» SUPPLIED DATA:
====
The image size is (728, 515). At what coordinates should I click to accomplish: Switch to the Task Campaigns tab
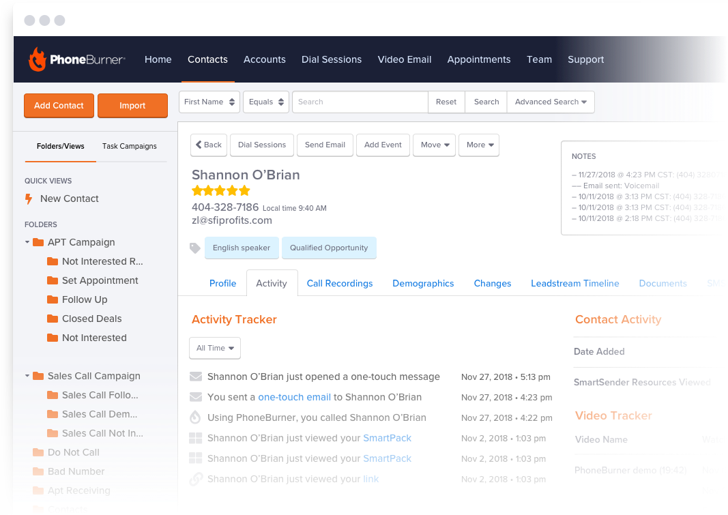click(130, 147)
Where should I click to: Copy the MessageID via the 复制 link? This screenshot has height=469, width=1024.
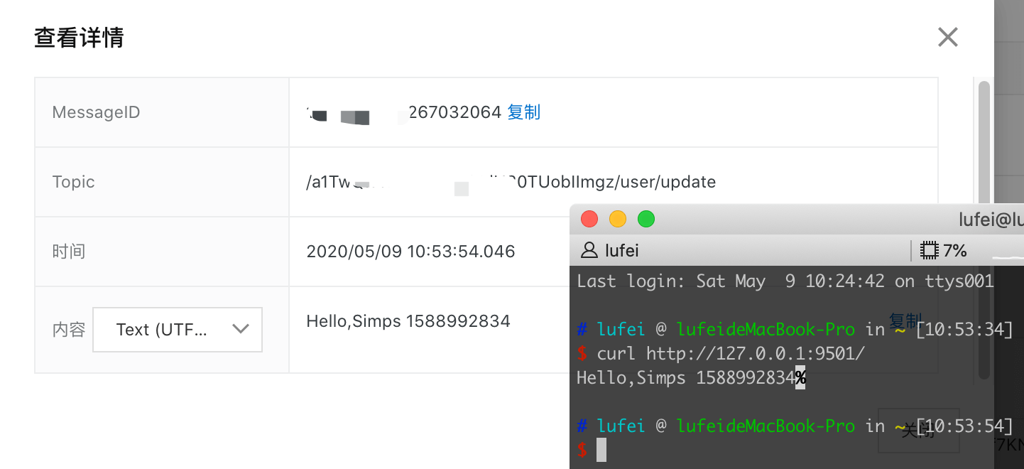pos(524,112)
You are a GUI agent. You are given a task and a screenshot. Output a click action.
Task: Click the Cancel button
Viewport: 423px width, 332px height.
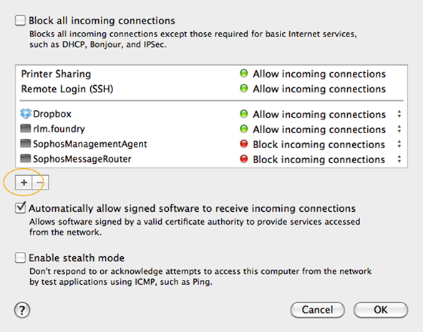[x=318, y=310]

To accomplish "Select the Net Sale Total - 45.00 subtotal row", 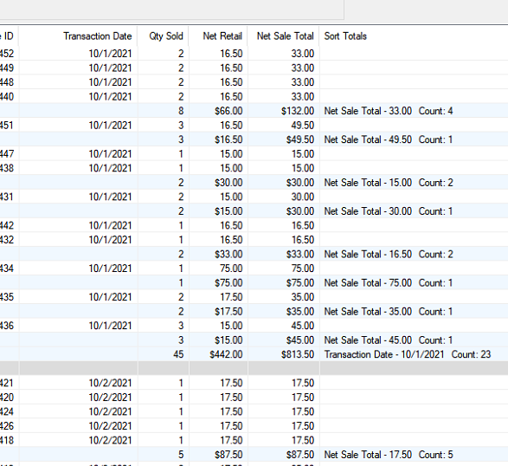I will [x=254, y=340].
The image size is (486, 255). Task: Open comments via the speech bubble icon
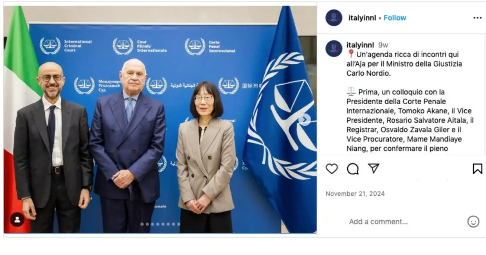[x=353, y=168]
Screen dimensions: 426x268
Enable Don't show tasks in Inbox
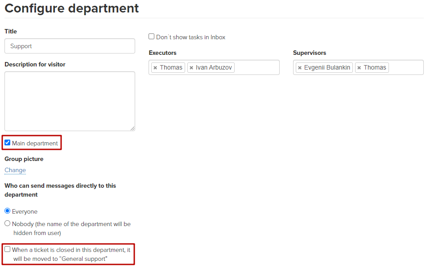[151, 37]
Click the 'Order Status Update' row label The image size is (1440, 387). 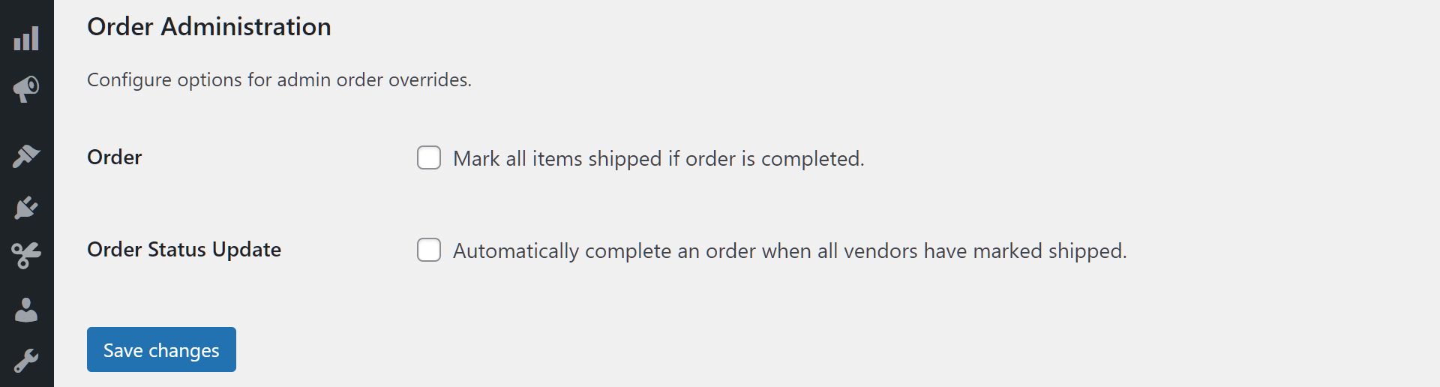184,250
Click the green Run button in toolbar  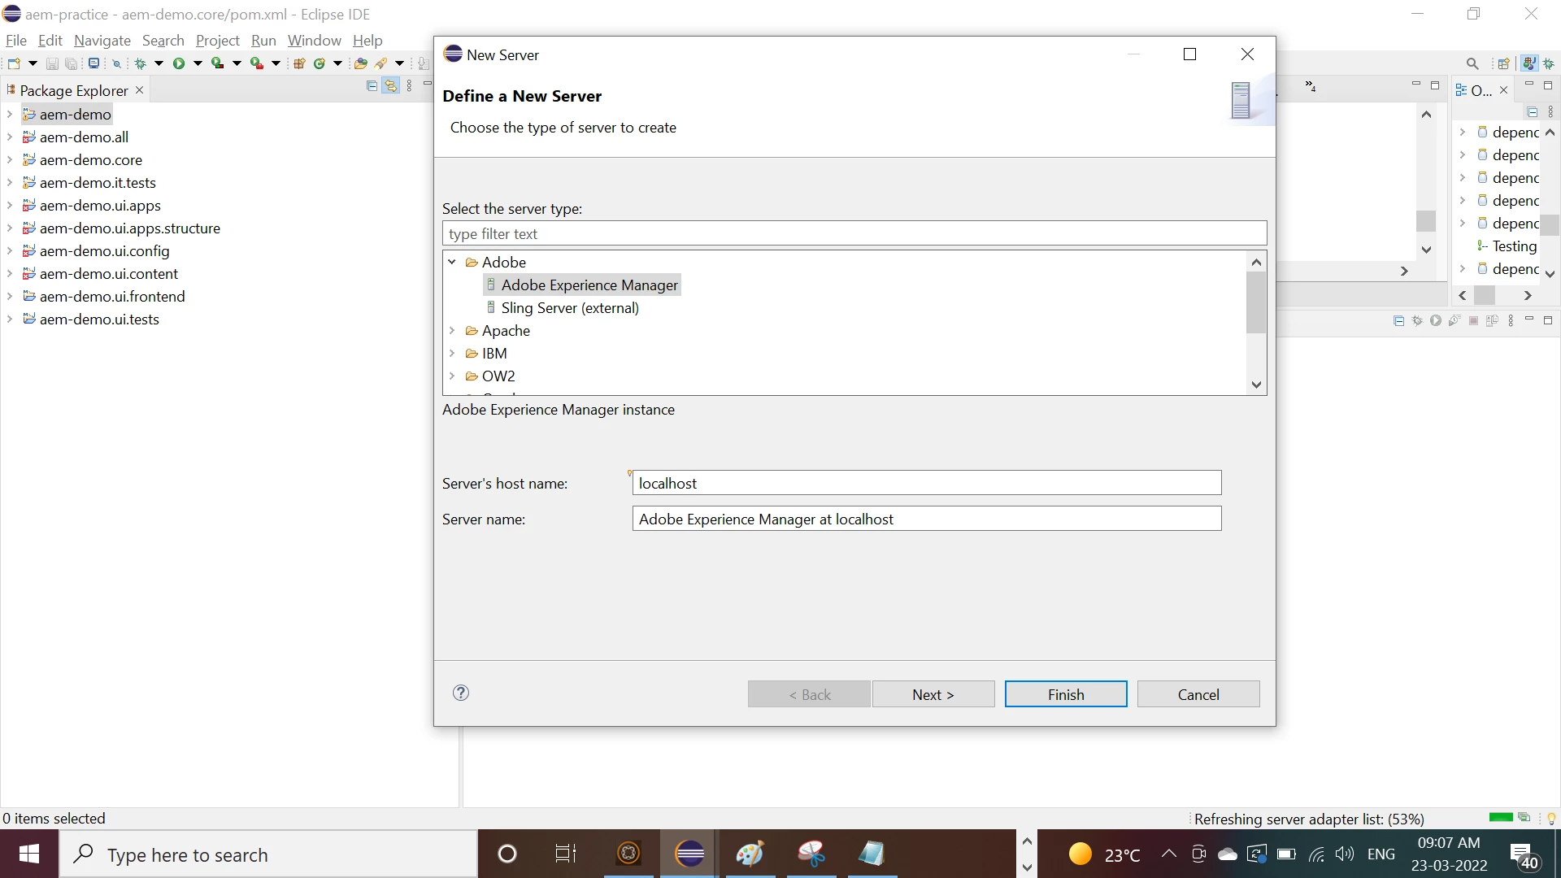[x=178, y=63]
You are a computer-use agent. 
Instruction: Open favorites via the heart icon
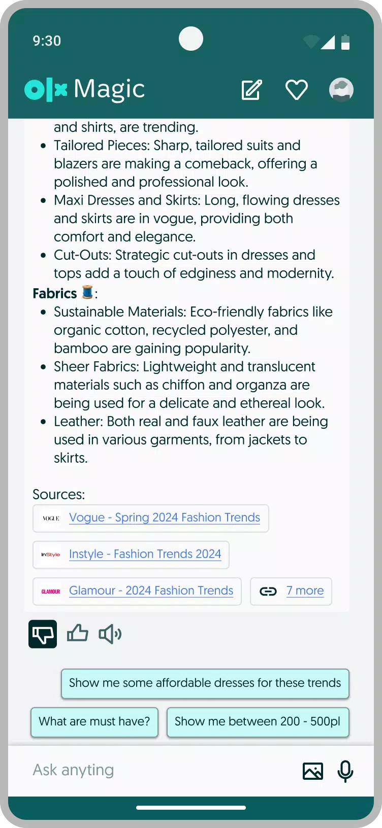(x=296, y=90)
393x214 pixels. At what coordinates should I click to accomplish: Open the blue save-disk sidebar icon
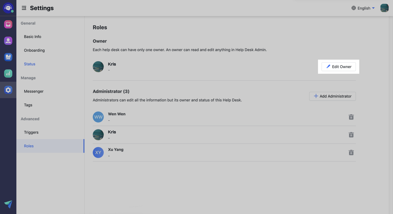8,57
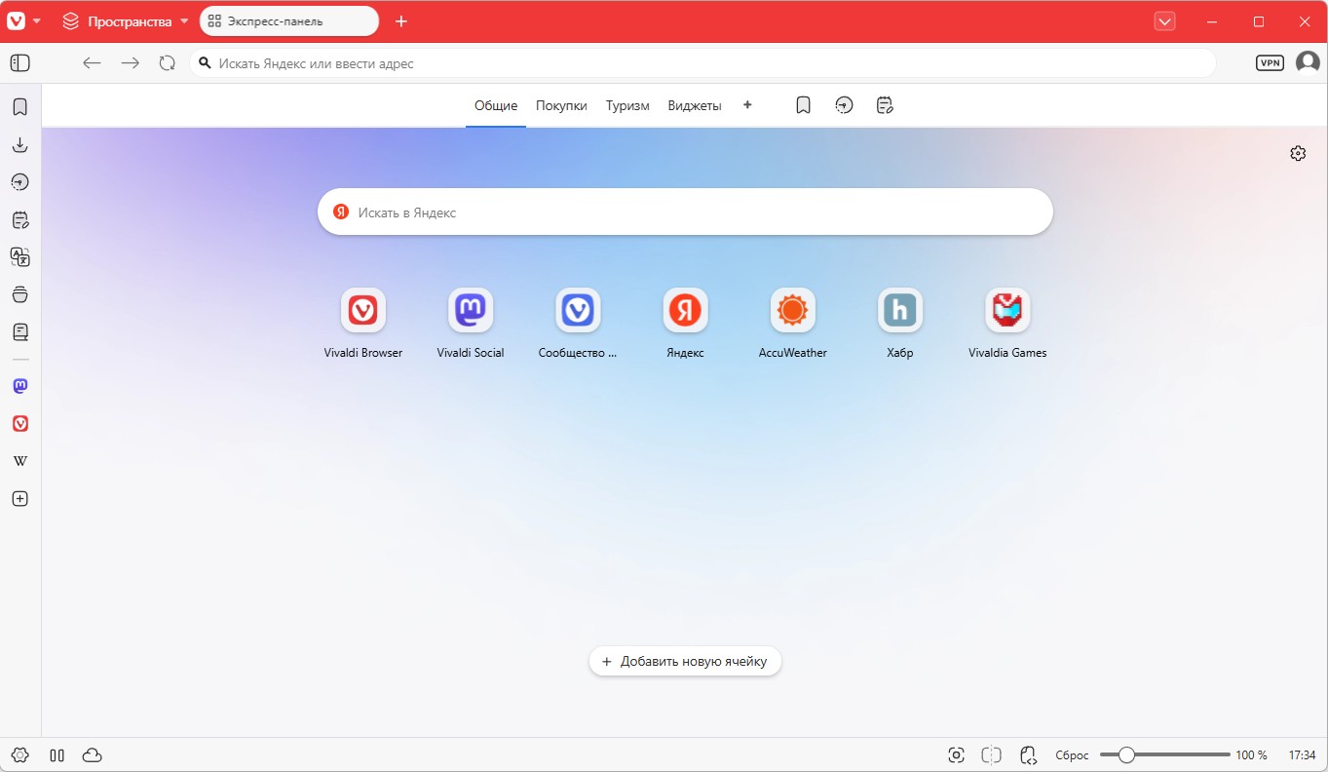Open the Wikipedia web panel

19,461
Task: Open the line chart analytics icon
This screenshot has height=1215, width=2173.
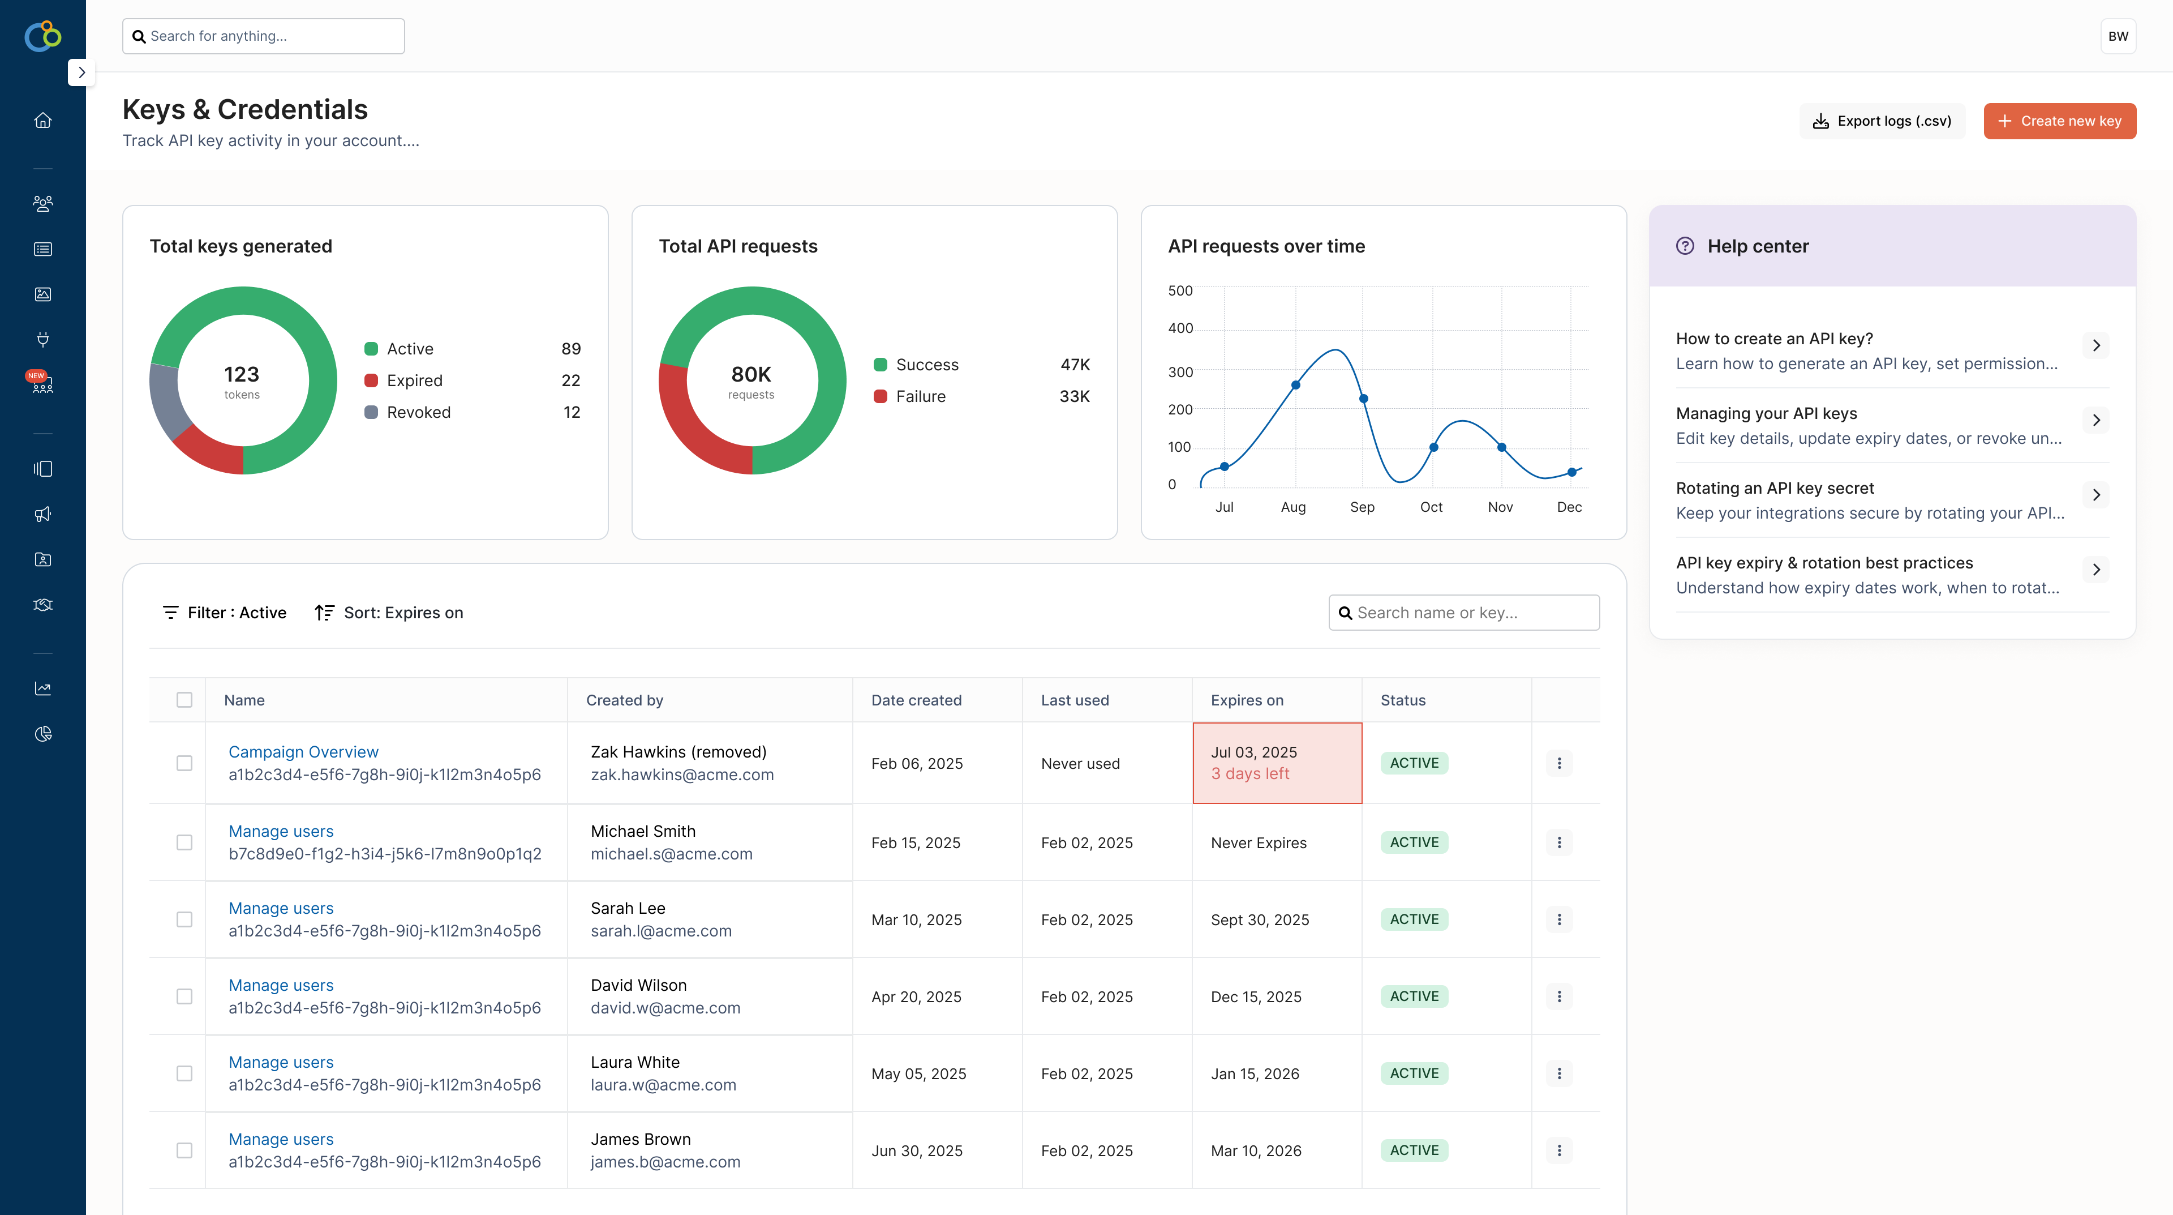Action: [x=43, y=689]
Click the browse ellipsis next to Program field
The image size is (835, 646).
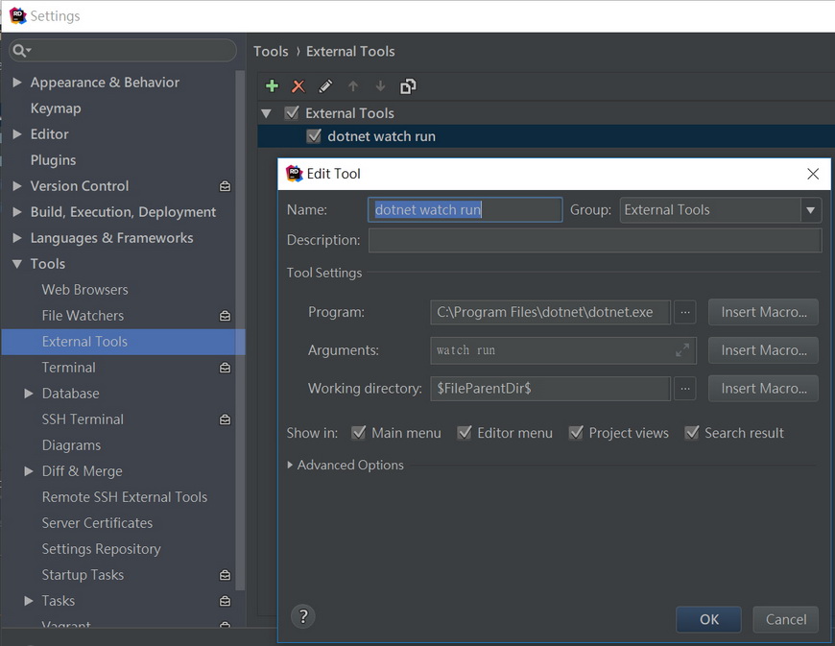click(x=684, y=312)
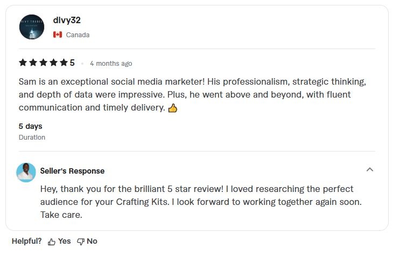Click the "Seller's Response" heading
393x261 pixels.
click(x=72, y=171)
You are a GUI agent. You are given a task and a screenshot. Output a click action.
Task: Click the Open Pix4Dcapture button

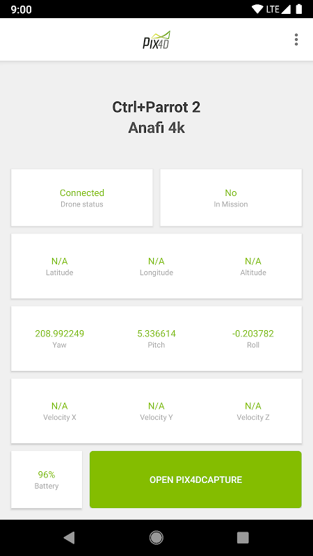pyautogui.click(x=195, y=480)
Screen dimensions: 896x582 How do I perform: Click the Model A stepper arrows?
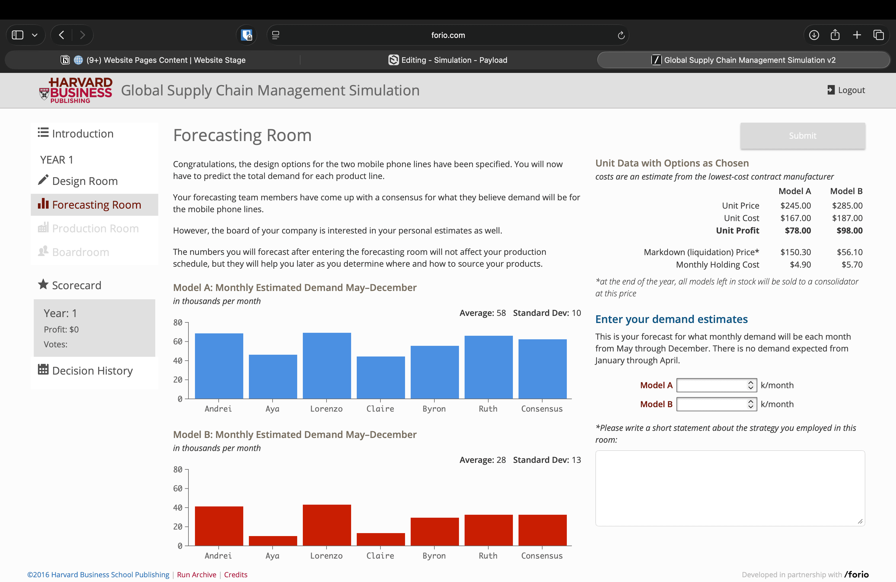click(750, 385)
====
» SHORT EXERCISE: Can you copy the lines of the listing above verbatim, starting with the line that contains "Click the browse" and going on through the end of the listing, with both ends included and the pictures left out?

» EXERCISE SOLUTION:
Click the browse ellipsis next to Program field
The image size is (835, 646).
click(x=684, y=312)
Click the "Seller's Response" heading
393x261 pixels.
click(x=72, y=171)
You are a GUI agent. You are given a task and a screenshot. Output a click action.
Task: Click the Open Pix4Dcapture button

pyautogui.click(x=195, y=480)
Screen dimensions: 896x582 How do I perform: Click the Model A stepper arrows?
click(750, 385)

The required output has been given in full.